Texte fourni:
..........

Jeudi 7 octobre 2004
(Séance de 11 heures)

12/03/95

Présidence de M. Pierre Méhaignerie, Président

SOMMAIRE

 

page

- Audition de M. Jean-Louis Borloo, ministre de l'Emploi, du travail et de la cohésion sociale, sur les stratégies ministérielles de réforme et sur le budget du ministère.

2

La commission des Finances a procédé à l'audition de M. Jean-Louis Borloo, ministre de l'Emploi, du travail et de la cohésion sociale, sur les stratégies ministérielles de réforme et les crédits du ministère.

Le Président Pierre Méhaignerie s'est déclaré heureux d'accueillir M. Jean-Louis Borloo afin de poursuivre les auditions sur les stratégies ministérielles de réforme et le budget. Le taux de réponses au questionnaire parlementaire est satisfaisant s'agissant du ministère de l'emploi, du travail et de la cohésion sociale, ce dont il faudra féliciter les services. Ce ministère s'est également mis en ordre de marche pour la mise en œuvre de la loi organique relative aux lois de finances. Une information précise quant aux indicateurs de performance envisagés serait cependant utile.

M. Jean-Louis Borloo, ministre de l'emploi, du travail et de la cohésion sociale, a indiqué que le budget est en parfaite cohérence avec le plan pluriannuel de cohésion sociale. Ainsi, à structure constante, ce budget s'inscrit parfaitement dans le cadrage budgétaire pluriannuel du plan annoncé. Au-delà des crédits du plan (+ 1 milliard d'euros), le budget est stable : les économies et les augmentations de crédits s'équilibrent. Il existe en tout cas une absolue détermination à ce que les financements demandés correspondent à des actions précises et évaluées en permanence. Si le programme ville augmente de 25 %, cette augmentation doit être consacrée à la correction des dysfonctionnements de la société qui entrent désormais directement dans nos écoles. Ce ministère n'a pas vocation à gérer, de près ou de loin, l'éducation nationale, mais l'éducation nationale seule ne peut réussir à régler ce problème.

S'agissant de la gestion 2004, le ministère a pu passer avec Bercy un contrat de gestion afin de réduire les « stop and go » particulièrement dispendieux pour les finances publiques et pour l'action du ministère. L'essentiel des crédits gelés a ainsi pu être dégelé, sauf 140 millions d'euros, en échange d'un engagement ferme de respecter les lignes votées par le Parlement.

S'agissant de l'organisation par missions, il va être procédé au recrutement d'un secrétaire général, qui aura vocation à travailler sur les services des deux ministères : Travail-Affaires sociales et Santé.

..........

Relevez dans le compte rendu de l'audition ministérielle tous les montants exprimés en euros et tous les pourcentages.

..........

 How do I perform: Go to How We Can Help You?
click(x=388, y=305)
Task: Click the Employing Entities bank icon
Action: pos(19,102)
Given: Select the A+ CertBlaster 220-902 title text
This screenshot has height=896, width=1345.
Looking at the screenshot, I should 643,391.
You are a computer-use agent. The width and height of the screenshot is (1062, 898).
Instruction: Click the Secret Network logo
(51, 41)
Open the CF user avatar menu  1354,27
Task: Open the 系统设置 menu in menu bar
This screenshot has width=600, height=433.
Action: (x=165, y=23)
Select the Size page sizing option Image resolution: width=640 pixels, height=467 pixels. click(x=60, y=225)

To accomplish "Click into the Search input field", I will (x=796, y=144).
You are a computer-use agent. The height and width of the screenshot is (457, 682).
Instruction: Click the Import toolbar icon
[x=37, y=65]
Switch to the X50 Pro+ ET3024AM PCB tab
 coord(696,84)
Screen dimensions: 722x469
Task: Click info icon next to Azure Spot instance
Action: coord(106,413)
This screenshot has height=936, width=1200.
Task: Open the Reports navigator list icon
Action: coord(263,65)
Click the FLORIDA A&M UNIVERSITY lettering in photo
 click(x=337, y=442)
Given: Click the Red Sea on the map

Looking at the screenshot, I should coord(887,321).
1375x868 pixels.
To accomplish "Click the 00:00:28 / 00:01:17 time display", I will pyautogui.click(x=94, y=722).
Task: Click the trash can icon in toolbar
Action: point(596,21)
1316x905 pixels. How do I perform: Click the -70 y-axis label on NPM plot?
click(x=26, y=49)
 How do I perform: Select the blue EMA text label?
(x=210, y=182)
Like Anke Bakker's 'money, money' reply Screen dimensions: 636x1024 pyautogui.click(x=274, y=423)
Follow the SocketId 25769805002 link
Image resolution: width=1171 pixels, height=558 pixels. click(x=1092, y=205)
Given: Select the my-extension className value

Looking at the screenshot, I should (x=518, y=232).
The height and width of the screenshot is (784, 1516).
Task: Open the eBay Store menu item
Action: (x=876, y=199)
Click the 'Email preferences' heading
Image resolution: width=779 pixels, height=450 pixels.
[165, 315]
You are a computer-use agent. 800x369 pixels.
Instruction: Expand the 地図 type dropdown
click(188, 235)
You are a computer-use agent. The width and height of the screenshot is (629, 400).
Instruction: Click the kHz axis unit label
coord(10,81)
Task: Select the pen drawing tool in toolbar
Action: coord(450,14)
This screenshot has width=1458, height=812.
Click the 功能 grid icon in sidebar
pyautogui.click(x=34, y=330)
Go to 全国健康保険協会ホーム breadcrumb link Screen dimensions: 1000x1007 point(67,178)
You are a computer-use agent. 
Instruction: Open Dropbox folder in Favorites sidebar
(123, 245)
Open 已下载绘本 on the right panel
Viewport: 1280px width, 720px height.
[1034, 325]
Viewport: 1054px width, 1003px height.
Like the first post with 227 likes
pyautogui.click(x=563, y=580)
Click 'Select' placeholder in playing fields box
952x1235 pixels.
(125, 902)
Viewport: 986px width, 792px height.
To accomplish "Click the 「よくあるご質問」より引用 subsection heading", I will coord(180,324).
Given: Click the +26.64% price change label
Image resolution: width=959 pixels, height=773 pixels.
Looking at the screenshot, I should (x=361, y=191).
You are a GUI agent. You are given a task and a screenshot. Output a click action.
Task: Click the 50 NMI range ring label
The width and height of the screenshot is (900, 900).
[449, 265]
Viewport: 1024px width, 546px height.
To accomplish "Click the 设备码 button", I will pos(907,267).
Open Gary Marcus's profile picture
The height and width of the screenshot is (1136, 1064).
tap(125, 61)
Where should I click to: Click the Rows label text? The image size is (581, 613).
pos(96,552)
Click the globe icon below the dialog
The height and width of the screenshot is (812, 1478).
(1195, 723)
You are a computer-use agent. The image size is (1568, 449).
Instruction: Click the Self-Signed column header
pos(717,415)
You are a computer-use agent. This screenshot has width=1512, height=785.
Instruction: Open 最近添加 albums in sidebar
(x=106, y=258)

..........

La réponse:
- + 1 milliard d'euros
- 25 %
- 140 millions d'euros